Without a prominent promoter group, and up against newer private lenders, raising capital was never easy.
Under Mukherjee, in January 2017, Lakshmi Vilas Bank opened a qualified institutional placement for the first time in its history, where it managed to raise Rs 165 crore from a clutch of investors, said an official who worked at the bank at the time. He spoke on condition of anonymity. Again, in March 2019, the bank raised another Rs 459 crore through a QIP.
Mukherjee was trying to clean-up the loan book alongside by selling chunky loan exposures and cutting back on limits to weaker customers. He also tried to shed the bank’s costly bulk deposits.
In January 2017, new trouble struck. Religare Financial Services alleged that the bank had misappropriated fixed deposits worth Rs 791 crore. Recently, news agency PTI reported that two former employees of the bank have been arrested in the case.
Alongside, the bank continued to look for capital and investors. In April, it received a merger proposal from Indiabulls Housing Finance. Despite two attempted deal structures, the merger proposal was turned down by the RBI in October 2019.
Even before that decision came through, Mukherjee left in August 2019.
The Way Out
The bank now stands a cross-road.
With capital wiped out and most board members, including the new chief executive S Sundar, voted out, chugging along is no longer an option.
One possible solution is a proposed merger with non-bank lender Clix Capital, which expressed an interest in the bank on June 15.
The merger, if concluded, is expected to bring in about Rs 2,500 crore in capital to Lakshmi Vilas Bank, said a person directly familiar with the deal. While Clix Capital has concluded a fair amount of due diligence, some concerns remain. For one, the Pramod Bhasin-promoted entity is seeking more clarity from regulators on the liabilities it will need to take on after such a merger, the person cited earlier said.
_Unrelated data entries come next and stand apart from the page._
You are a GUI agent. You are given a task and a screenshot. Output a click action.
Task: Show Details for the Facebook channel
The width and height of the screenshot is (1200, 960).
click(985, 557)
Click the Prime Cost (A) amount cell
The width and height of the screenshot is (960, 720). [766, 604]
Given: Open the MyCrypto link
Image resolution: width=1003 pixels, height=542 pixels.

Once it receives clarity, Clix Capital will submit an offer to the board and the promoters, after which it will need to approach the regulator.
Clix Capital has declined to comment on BloombergQuint's emailed queries sent on Sept. 29.
But the clock is ticking for the bank and for the regulator.
With tier-1 capital negative, how long can the bank go on even if the deposit base holds steady? Equally, how patient will the RBI be? The regulator, after the events that have unfolded at Punjab & Maharashtra Cooperative Bank and Yes Bank Ltd., may be keen to avoid another accident in the financial sector.
“Investors, through their vote, have sent a strong signal to the regulators. With even the CEO getting voted out, the investors have served the bank to RBI on a platter,” said Amit Tandon, MD at proxy advisory firm IiAS. “They cannot not act.”
Note: This story has been corrected after DHFL Pramerica Life Insurance clarified that they did not vote against the resolution to appoint the seven directors to the Lakshmi Vilas board. The error is regretted.